Task prompt: Where an image appears in the data, omit it and reproduce the rest exactly.

[Saved data entries]
== == ==
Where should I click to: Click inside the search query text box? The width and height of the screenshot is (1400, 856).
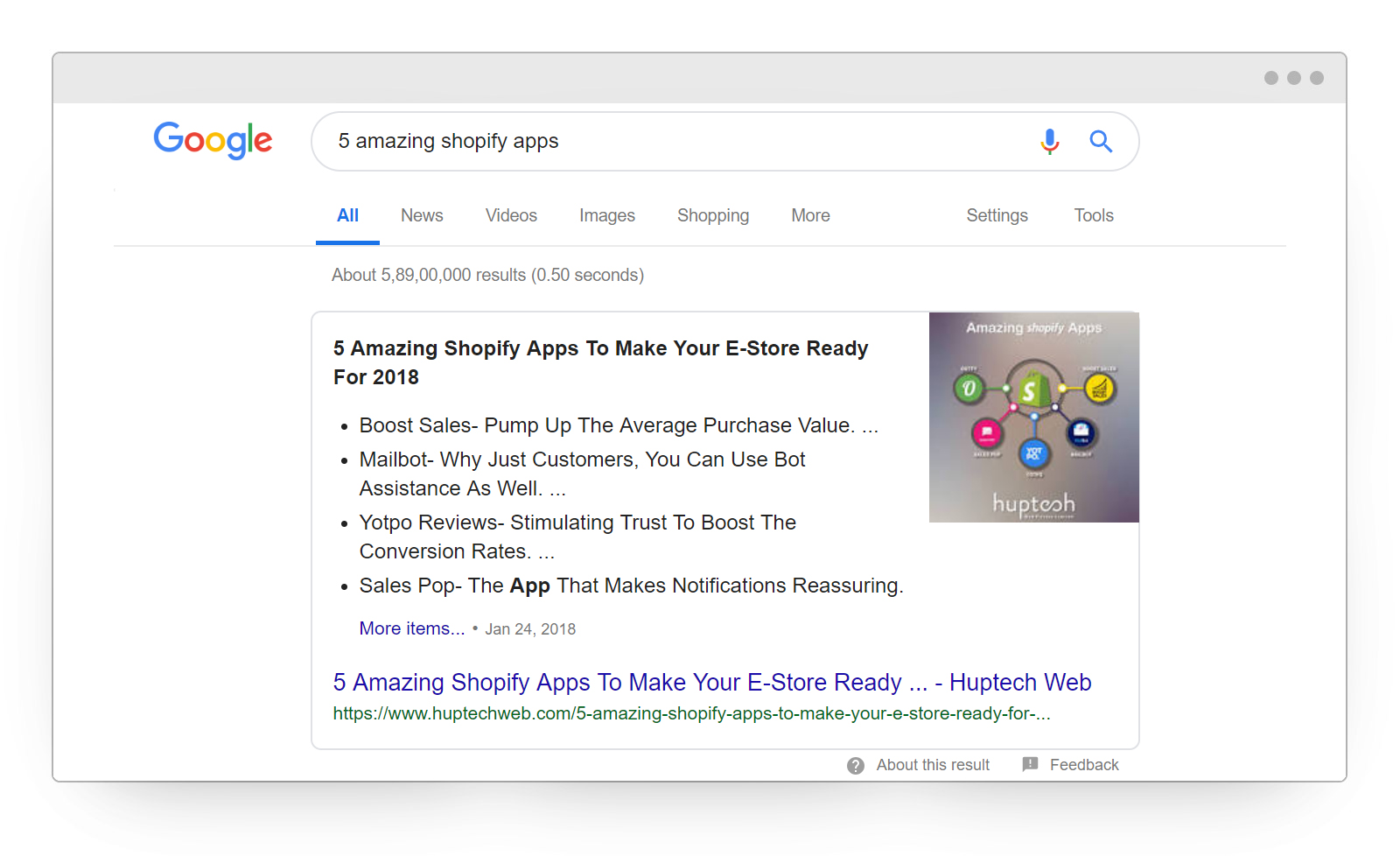tap(674, 141)
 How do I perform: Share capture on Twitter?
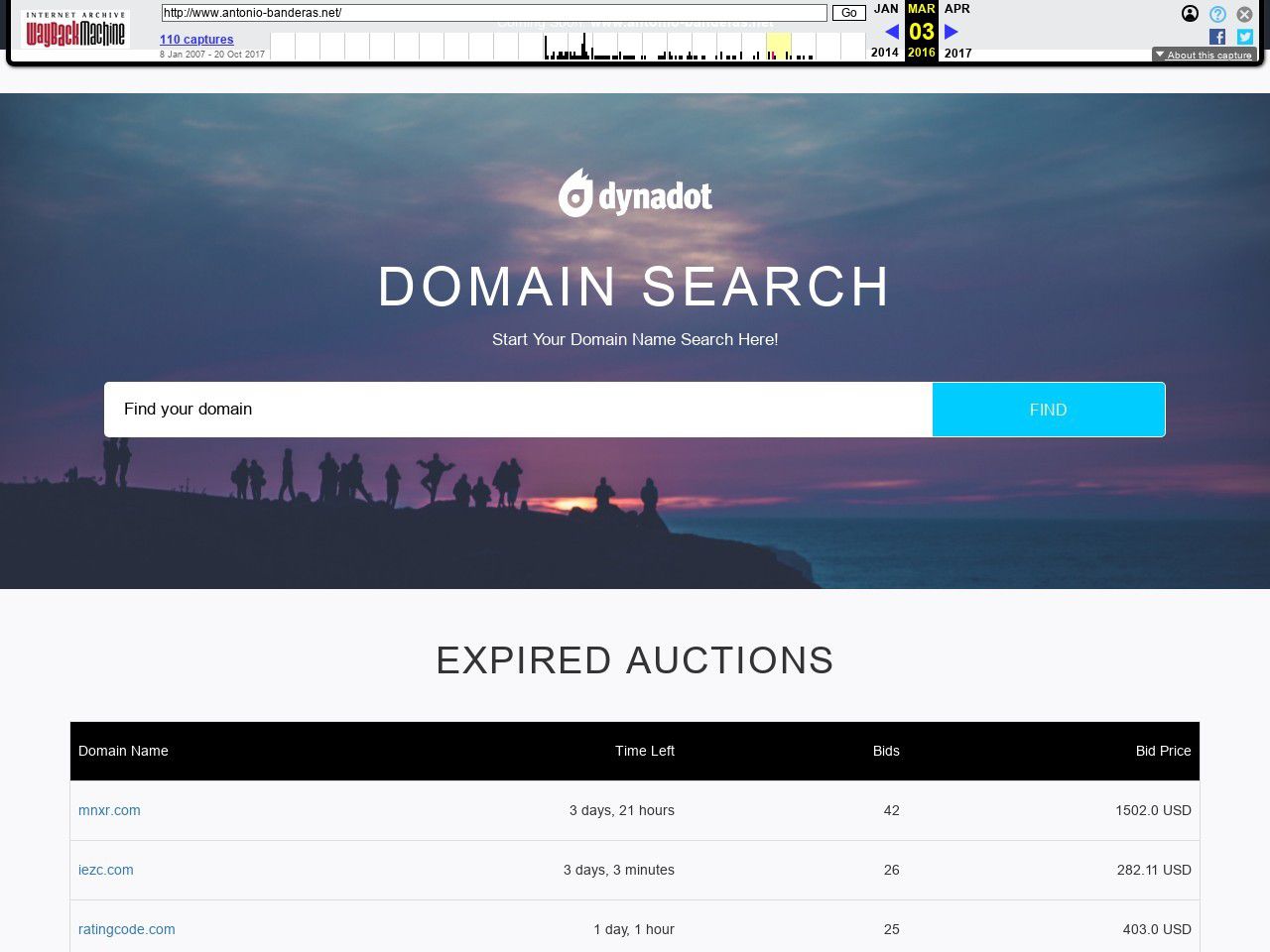pyautogui.click(x=1244, y=37)
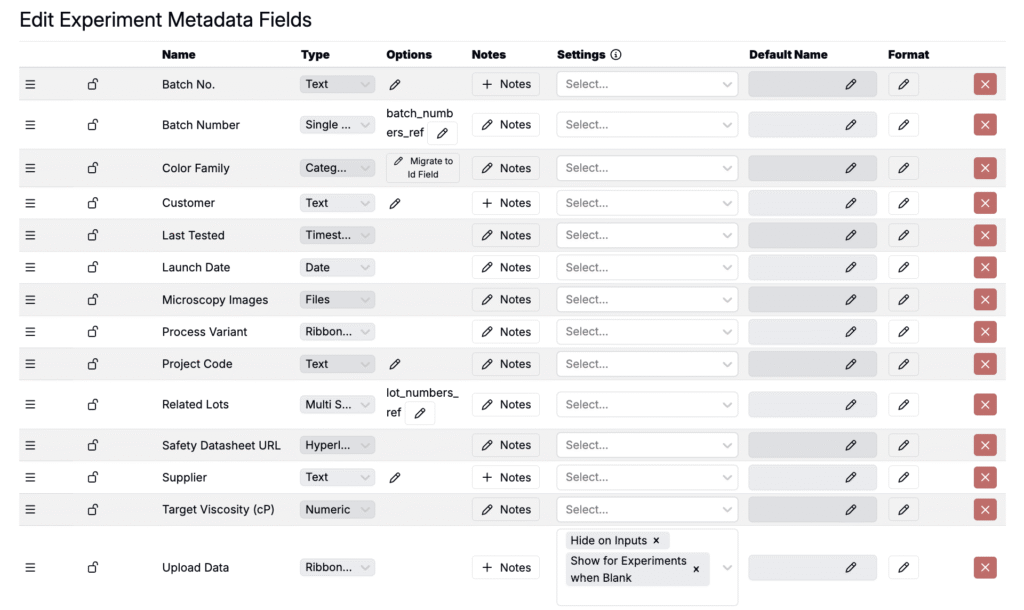Click Migrate to Id Field button
Viewport: 1024px width, 610px height.
click(x=423, y=168)
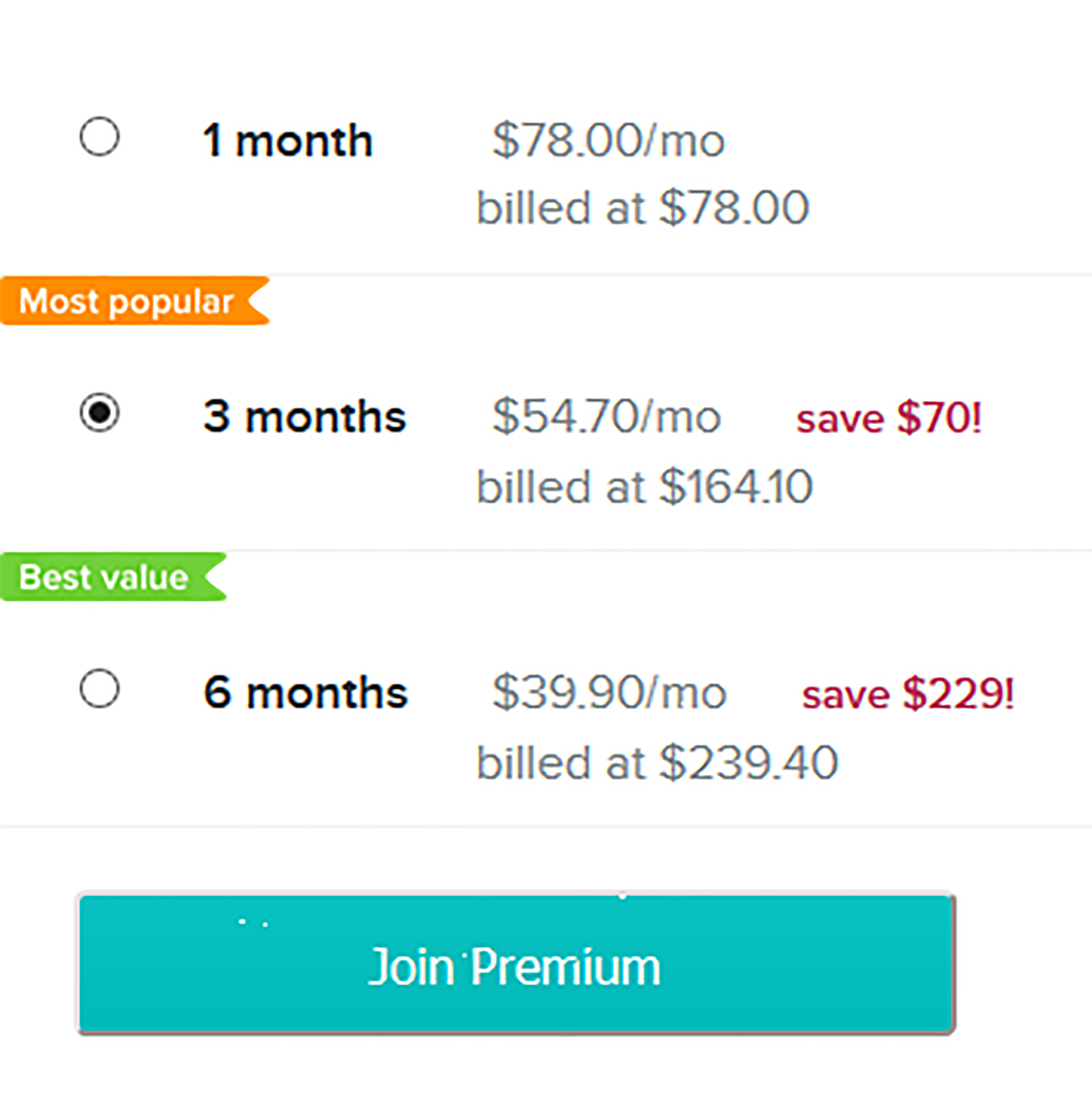The image size is (1092, 1101).
Task: Click the "billed at $78.00" text
Action: tap(642, 207)
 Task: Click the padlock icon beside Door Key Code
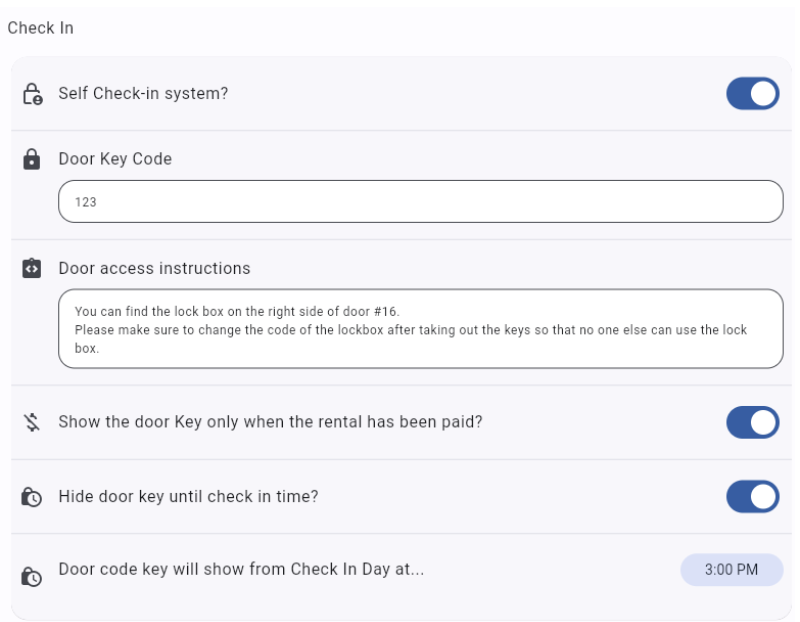click(x=32, y=159)
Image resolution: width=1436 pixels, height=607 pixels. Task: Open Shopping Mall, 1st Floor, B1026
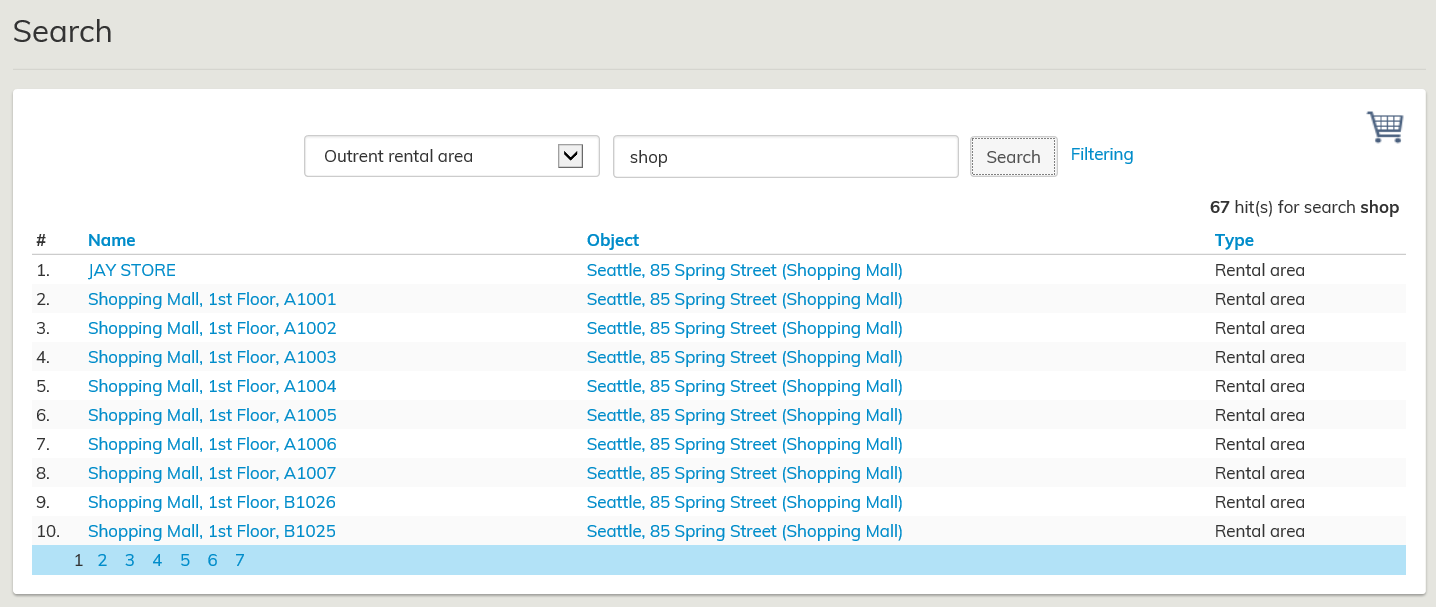pos(212,502)
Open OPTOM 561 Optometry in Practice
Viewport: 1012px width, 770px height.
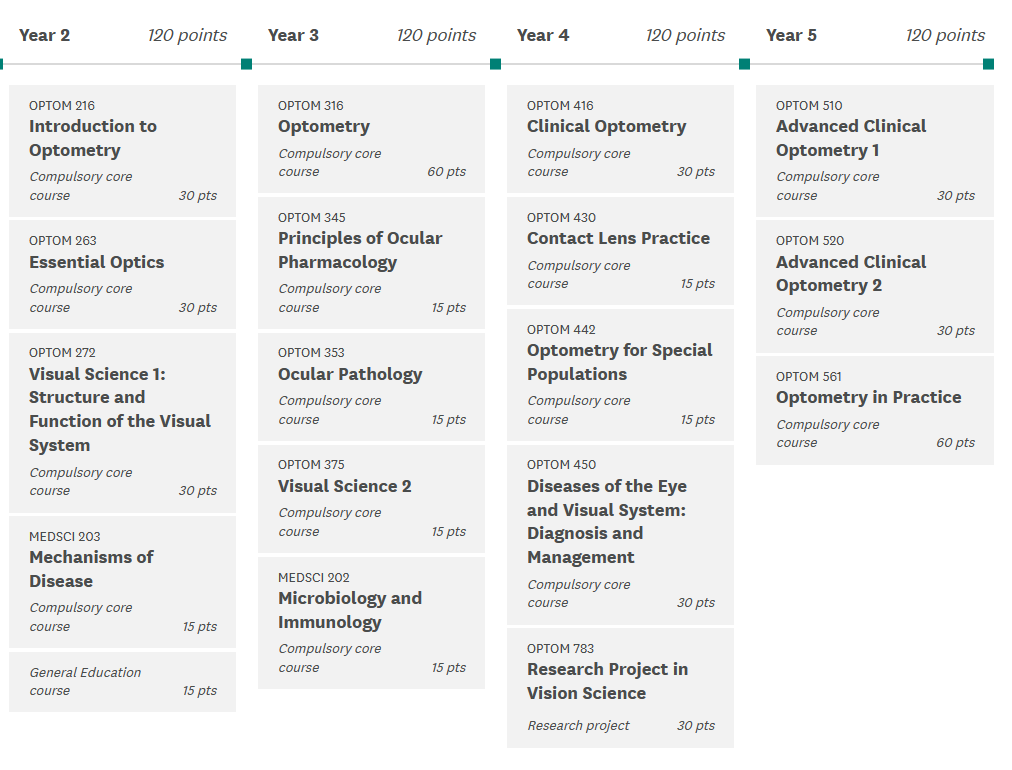(874, 409)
== == ==
Written solution:
Where should I click to: Click inside the search query text box? The width and height of the screenshot is (1400, 856).
tap(674, 141)
 How do I perform: Share capture on Twitter?
pyautogui.click(x=1244, y=37)
Click Migrate to Id Field button
Viewport: 1024px width, 610px height.
click(x=423, y=168)
The image size is (1092, 1101).
Task: Click the "billed at $78.00" text
Action: tap(642, 207)
 Task: Click the padlock icon beside Door Key Code
click(x=32, y=159)
Image resolution: width=1436 pixels, height=607 pixels. Task: Open Shopping Mall, 1st Floor, B1026
pos(212,502)
Open OPTOM 561 Optometry in Practice
Viewport: 1012px width, 770px height.
(874, 409)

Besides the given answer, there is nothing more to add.